Vayikra 3:17 records that in all places and in all times it is prohibited for a person to eat the helev, fat, of an animal and the blood of the animal. 7:23-25 repeats the prohibition of eating fat and adds more details regarding the prohibition: 7:23 explain that the prohibition is limited to three types of animals, ox (cows), sheep and goats, 7:24 explains that a person can use the fat of a nevelah and a trefah and 7:25 explains that the punishment for transgressing the law is karet. What is the definition of fat? Why is eating fat forbidden?
The Rambam (Laws of Forbidden foods, 7:5, see also Levine, 1989, p. 16) defines the forbidden fat as the fat on the inner organs that relate to the digestive track. This definition is from the context of verse 3:17 within the laws of the shelamim sacrifice, 3:1-16. Within the discussion of the shelamim sacrifice, 3:3,4,9,10,14,15, record that the fat of the kidneys, intestines, liver, stomach(?), from cows, sheep or goats which are offered as shelamim sacrifices is to be burnt on the altar. Thus, as the prohibition of eating fat is recorded at the end of the laws of the shelamim sacrifices, it is reasonable that the prohibition of fat is referring to the fat mentioned by the laws of sacrifices. This connection is strengthened since 7:23-25 explains that the prohibition of eating fat is only by animals that can be offered as a sacrifice, and this implies that the definition of the fat that is prohibited is related to the fat by the sacrifices.

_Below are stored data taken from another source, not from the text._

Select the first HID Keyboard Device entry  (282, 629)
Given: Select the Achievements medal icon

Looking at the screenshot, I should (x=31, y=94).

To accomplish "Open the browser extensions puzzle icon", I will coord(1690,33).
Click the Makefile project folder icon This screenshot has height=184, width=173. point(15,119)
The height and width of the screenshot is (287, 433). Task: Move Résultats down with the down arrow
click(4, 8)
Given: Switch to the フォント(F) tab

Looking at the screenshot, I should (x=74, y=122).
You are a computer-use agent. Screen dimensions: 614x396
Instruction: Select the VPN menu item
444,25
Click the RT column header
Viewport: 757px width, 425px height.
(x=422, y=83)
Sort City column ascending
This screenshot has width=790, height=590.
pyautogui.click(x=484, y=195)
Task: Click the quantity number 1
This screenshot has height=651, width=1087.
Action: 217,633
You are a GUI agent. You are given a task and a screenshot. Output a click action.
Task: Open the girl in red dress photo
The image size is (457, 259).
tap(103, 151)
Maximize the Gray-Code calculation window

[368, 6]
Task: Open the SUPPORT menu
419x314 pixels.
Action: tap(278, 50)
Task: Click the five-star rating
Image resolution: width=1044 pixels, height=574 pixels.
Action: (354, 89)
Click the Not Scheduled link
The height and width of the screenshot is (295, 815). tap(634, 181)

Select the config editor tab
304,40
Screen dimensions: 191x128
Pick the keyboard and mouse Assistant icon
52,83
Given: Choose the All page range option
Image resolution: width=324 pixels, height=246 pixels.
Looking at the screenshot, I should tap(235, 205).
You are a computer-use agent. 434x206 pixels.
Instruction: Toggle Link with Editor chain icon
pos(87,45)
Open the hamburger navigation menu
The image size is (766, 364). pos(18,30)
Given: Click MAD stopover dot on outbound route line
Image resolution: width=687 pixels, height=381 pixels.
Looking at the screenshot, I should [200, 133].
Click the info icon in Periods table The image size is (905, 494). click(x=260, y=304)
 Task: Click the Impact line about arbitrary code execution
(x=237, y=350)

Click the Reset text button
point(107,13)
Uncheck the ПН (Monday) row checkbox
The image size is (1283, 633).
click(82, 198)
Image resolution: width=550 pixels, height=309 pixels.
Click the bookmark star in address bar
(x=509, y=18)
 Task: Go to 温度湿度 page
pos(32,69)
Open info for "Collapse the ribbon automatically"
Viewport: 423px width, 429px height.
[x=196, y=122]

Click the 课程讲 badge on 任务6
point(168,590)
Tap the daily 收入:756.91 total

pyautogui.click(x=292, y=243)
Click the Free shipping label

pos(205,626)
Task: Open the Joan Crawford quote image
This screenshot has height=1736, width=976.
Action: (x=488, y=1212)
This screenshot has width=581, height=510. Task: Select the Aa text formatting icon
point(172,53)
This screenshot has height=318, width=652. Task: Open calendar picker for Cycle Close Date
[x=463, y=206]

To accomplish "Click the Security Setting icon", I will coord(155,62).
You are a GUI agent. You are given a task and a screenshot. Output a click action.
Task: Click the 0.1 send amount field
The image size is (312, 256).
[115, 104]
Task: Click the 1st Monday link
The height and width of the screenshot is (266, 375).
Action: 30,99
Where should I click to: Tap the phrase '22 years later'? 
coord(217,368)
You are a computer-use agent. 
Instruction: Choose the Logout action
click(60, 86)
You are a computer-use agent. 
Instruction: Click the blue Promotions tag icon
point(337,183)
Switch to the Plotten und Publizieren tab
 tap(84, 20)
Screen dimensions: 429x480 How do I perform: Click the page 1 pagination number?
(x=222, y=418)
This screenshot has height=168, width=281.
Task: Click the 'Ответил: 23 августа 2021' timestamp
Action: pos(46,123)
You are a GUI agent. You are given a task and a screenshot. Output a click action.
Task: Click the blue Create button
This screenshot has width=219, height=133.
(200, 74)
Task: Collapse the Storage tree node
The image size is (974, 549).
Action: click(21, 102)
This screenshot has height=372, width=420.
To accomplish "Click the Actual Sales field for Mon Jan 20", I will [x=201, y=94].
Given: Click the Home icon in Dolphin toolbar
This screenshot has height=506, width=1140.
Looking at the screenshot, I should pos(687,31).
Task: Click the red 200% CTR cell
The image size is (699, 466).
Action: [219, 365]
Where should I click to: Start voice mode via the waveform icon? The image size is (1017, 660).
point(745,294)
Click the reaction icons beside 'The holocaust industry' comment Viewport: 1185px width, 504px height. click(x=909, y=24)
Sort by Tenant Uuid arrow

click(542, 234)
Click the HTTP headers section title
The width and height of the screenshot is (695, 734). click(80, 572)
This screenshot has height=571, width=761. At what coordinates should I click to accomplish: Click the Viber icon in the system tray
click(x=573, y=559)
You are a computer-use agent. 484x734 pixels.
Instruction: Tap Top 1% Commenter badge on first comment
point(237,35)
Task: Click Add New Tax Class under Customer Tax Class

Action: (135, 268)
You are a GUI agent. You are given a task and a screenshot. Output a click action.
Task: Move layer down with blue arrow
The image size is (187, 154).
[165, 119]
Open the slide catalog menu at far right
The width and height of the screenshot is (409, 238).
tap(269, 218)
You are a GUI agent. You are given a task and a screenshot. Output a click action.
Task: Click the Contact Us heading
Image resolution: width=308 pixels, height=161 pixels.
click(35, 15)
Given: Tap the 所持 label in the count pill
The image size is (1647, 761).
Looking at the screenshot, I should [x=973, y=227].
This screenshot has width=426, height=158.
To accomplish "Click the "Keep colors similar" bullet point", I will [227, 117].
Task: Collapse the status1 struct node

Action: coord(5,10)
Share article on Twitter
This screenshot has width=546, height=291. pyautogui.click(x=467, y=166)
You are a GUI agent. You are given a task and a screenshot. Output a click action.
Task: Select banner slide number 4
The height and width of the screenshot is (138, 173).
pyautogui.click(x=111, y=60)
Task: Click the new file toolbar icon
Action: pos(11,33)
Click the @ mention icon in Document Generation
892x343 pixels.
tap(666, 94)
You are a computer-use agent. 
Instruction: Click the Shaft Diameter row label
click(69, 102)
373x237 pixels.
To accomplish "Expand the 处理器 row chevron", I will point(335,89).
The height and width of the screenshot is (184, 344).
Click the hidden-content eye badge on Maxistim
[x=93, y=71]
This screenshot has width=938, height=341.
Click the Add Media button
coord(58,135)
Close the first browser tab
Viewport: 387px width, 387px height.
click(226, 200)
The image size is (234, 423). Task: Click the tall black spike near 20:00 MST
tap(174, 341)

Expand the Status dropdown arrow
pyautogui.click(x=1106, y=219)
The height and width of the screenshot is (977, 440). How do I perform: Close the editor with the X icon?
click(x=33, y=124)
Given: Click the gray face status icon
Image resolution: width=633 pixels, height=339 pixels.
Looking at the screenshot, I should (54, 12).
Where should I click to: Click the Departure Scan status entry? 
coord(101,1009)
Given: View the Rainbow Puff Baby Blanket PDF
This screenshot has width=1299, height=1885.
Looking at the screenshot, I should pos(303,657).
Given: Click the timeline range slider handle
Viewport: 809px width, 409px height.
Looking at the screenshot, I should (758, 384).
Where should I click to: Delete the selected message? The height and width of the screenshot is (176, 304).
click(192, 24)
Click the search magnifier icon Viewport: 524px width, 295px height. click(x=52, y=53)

Why is eating fat of cows, sheep and goats prohibited? The Rambam (Moreh 3:48, Maimonides, 1963, p. 598) explains that the prohibition is for health reasons that "the fat of the intestines makes us full, spoils the digestion and produces cold and thick blood." Ignoring the factual question of whether fat is medically bad, it is unlikely that this was the reason for the prohibition. From 7:25, we learn that a person can eat fat from animals that are not able to be sacrificed. Why would the Torah only forbid a person from eating unhealthy fat from some types of animals and not others?
Hoffmann (1953, p. 123, on 3:17, see also Altar, 2004, p. 555) notes that the prohibition of fat has to be related to the sacrifices, and he explains that the prohibition is because what is offered as a sacrifice cannot be eaten as a fear of G-d. Levine (1989, p. 45) varies this slightly. He explains that the prohibition of fat is a gezirah, "a fence around the law. Once the fat of sacrificial animals was forbidden, the fat of all pure animals was forbidden as well, whether or not the animals in question were actually sacrificed." Yet, by the olah sacrifice, the entire animal is sacrificed, and still the meat of animals is permitted to be eaten? Even in reference to the shelamim sacrifice, the kidneys, which are offered on the altar, 3:4,10,15, can be eaten by non-sacrificial meat. Why was there no gezirah by the kidneys? Why was the fat of animals that are sacrificed so important that even the fat by animals that are potential sacrifices but are not brought as sacrifices also forbidden to be eaten?
My guess is that the fat is the crucial part of the shelamim sacrifice, and other sacrifices, while the meat in the sacrifices is incidental. Thus, the shelamim sacrifice was essentially an offering of the fat of the animal as almost no meat except the kidneys was offered on the altar. (Maybe the kidneys were offered due to the difficulty and/ or time needed to remove the fat from them.)
The fat is the crucial part since this is what makes the sacrifice into a smoke (3:5,11,16 and 7:31) and/ or a "fire offering," 3:3,5,9,11,14,16. 6:5 refers to putting wood on the fire but this was just to keep the fire going or to start it, as during the day it was the fat that the was principle combustible item in the sacrifices. The smoke from the fat recalls the image of the cloud of G-d (Shemot 13:21,22) and fire from the fat is the imagery of glory of G-d (Shemot 24:17). Thus, 3:16 records that all the fat is to G-d since the fat is what generated these symbols of G-d. Maybe the imagery was for a person to realize that the sacrifice he/ she was offering was to G-d and not to some demons.
Once fat had this important role by the sacrifices to create an image of the cloud/ fire of G-d, then the Torah instituted a gezirah (“fence”) with regard to the animals that potentially could be brought as sacrifices but were not offered as sacrifices that it was forbidden to eat the fat of these animals. This gezirah was limited in several ways. One, the fat from an animal that could not be brought as a sacrifice since the animal had become a nevelah or a trefah could be used though not eaten, 7:24, and two, the fat of an animal that could not be offered as a sacrifice was permitted to be eaten, i.e. no double gezirah. Finally, even though the oil by the minhah sacrifices (2:1,4-7,15, and Bemidbar 5:15) probably had a similar role in creating smoke and fire by the minhah sacrifice, no gezirah was instituted on all oils, possibly since oil was not intrinsic to the minhah sacrifice unlike the fat which was intrinsic to the animal being sacrificed.